# [Information provided]
========

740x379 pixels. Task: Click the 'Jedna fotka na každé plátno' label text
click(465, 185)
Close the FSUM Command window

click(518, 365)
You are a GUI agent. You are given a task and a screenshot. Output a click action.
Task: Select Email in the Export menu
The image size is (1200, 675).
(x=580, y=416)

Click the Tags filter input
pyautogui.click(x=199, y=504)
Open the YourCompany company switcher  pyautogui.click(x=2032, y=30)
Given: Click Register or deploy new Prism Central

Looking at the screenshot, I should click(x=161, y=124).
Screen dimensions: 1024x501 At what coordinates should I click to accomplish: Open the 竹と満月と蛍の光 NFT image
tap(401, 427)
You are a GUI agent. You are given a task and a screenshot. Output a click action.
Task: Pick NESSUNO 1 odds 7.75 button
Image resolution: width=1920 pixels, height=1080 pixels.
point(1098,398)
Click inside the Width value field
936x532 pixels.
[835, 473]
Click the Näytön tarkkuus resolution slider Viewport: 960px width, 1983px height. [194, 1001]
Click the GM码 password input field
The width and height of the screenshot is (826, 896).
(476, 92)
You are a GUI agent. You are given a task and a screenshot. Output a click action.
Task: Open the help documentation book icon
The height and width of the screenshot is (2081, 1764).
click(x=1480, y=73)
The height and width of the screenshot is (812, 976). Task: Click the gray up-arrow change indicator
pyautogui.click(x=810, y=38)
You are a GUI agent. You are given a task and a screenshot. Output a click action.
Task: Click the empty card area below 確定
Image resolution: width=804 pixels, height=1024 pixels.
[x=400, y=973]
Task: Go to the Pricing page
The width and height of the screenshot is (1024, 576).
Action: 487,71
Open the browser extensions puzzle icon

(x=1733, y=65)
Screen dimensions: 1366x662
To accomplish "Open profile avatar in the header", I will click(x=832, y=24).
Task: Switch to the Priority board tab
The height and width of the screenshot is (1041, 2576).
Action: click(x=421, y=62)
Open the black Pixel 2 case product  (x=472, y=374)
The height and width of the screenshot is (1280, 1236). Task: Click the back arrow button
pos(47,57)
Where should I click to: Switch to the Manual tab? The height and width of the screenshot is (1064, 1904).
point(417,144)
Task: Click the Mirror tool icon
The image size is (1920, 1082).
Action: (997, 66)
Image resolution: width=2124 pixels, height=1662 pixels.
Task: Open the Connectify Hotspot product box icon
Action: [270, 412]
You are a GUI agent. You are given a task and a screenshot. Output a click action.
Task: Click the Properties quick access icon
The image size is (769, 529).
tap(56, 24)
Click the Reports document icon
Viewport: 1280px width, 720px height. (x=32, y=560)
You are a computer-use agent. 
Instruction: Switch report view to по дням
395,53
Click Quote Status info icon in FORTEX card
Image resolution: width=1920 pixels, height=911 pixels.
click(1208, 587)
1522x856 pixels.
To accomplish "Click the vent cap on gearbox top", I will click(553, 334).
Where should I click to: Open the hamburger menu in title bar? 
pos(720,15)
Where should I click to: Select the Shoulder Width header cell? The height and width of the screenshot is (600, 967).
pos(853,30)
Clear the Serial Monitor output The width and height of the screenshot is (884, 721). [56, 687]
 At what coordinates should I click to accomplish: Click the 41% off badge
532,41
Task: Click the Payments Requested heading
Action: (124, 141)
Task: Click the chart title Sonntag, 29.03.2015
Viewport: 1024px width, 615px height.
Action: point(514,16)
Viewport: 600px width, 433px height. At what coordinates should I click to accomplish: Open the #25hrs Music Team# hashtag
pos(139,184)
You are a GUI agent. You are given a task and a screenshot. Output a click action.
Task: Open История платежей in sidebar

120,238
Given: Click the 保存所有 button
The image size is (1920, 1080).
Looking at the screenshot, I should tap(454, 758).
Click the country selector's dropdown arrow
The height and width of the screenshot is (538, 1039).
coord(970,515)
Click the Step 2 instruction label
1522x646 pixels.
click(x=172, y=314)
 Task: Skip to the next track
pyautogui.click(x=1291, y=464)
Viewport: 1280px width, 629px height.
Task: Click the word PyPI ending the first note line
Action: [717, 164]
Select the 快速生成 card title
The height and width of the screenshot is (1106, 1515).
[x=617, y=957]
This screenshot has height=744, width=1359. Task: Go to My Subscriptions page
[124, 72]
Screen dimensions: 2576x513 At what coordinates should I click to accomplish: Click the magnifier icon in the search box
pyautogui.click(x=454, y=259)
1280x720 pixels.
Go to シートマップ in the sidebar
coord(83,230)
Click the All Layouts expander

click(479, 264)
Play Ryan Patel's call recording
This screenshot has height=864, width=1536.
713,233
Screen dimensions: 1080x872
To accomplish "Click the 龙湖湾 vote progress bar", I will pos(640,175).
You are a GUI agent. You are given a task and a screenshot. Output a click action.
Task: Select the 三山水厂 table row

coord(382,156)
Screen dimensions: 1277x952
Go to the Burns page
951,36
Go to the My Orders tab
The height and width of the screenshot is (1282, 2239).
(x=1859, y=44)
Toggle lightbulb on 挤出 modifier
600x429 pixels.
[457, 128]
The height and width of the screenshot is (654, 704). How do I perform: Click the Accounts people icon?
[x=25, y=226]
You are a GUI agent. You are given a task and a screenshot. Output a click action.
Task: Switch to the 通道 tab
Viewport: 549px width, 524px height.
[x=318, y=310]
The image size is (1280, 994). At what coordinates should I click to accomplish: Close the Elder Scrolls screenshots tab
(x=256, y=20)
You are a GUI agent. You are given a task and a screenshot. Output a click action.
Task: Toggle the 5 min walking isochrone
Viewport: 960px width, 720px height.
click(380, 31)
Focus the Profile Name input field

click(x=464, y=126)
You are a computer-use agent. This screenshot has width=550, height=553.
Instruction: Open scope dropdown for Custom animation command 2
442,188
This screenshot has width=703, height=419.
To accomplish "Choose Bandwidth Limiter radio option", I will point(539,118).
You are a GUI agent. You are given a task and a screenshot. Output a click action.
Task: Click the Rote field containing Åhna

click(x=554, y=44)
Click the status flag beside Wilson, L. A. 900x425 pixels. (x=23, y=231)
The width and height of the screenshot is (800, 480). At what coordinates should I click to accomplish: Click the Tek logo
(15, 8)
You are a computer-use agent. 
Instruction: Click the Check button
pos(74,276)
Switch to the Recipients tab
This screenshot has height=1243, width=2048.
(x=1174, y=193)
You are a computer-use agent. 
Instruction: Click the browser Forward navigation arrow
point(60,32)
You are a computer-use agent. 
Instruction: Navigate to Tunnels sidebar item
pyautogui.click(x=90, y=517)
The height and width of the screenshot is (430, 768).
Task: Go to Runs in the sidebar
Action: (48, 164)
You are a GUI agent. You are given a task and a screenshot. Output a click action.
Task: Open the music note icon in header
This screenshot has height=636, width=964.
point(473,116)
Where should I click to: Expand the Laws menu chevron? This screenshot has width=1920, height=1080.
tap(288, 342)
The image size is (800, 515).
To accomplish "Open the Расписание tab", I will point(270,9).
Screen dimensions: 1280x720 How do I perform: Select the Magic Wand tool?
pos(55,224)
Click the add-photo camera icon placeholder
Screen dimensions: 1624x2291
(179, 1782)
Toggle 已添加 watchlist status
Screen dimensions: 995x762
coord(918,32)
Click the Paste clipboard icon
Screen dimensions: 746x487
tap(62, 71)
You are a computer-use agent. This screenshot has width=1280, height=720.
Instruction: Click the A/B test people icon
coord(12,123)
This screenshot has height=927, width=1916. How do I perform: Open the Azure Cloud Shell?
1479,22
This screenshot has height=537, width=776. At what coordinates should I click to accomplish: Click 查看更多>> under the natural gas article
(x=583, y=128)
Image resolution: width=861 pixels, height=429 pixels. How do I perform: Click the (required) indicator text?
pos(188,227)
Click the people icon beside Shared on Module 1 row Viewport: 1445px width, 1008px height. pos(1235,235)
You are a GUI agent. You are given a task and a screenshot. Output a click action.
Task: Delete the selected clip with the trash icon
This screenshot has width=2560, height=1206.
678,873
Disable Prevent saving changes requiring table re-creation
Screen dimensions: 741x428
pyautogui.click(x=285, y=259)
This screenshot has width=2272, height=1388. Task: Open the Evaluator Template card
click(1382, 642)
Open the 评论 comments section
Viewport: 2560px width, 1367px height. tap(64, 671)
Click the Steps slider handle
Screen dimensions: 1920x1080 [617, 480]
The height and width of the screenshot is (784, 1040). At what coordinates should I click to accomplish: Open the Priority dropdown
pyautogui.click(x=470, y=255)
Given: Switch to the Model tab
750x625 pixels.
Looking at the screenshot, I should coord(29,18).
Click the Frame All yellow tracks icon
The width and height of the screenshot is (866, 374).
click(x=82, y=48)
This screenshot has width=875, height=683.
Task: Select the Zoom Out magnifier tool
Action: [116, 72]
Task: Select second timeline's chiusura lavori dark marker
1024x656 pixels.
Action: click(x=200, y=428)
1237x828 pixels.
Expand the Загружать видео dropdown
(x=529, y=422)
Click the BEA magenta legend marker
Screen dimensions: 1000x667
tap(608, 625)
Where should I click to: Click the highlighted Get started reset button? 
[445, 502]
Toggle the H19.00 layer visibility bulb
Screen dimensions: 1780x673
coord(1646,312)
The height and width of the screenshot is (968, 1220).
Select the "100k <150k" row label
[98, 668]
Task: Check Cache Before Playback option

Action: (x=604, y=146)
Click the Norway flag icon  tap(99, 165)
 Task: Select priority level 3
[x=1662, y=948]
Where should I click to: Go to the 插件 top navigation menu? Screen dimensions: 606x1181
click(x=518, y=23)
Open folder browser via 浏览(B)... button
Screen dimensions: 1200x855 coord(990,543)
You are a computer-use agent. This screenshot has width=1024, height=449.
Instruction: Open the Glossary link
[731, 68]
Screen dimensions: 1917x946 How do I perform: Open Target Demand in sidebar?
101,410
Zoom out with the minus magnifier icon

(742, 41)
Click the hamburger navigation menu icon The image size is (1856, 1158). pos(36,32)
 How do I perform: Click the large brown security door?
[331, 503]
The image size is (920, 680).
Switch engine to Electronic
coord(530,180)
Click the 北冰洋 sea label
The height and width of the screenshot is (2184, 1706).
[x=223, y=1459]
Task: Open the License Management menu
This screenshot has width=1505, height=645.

========

# [Written problem]
Put the entries from the start through the line containing "Open the YourCompany" into a Markdown table with the columns Row and Line, numbering each row and leaving out blank lines.

# [The output]
| Row | Line |
|---|---|
| 1 | 740x379 pixels. Task: Click the 'Jedna fotka na každé plátno' label text |
| 2 | click(465, 185) |
| 3 | Close the FSUM Command window |
| 4 | click(518, 365) |
| 5 | You are a GUI agent. You are given a task and a screenshot. Output a click action. |
| 6 | Task: Select Email in the Export menu |
| 7 | The image size is (1200, 675). |
| 8 | (x=580, y=416) |
| 9 | Click the Tags filter input |
| 10 | pyautogui.click(x=199, y=504) |
| 11 | Open the YourCompany company switcher  pyautogui.click(x=2032, y=30) |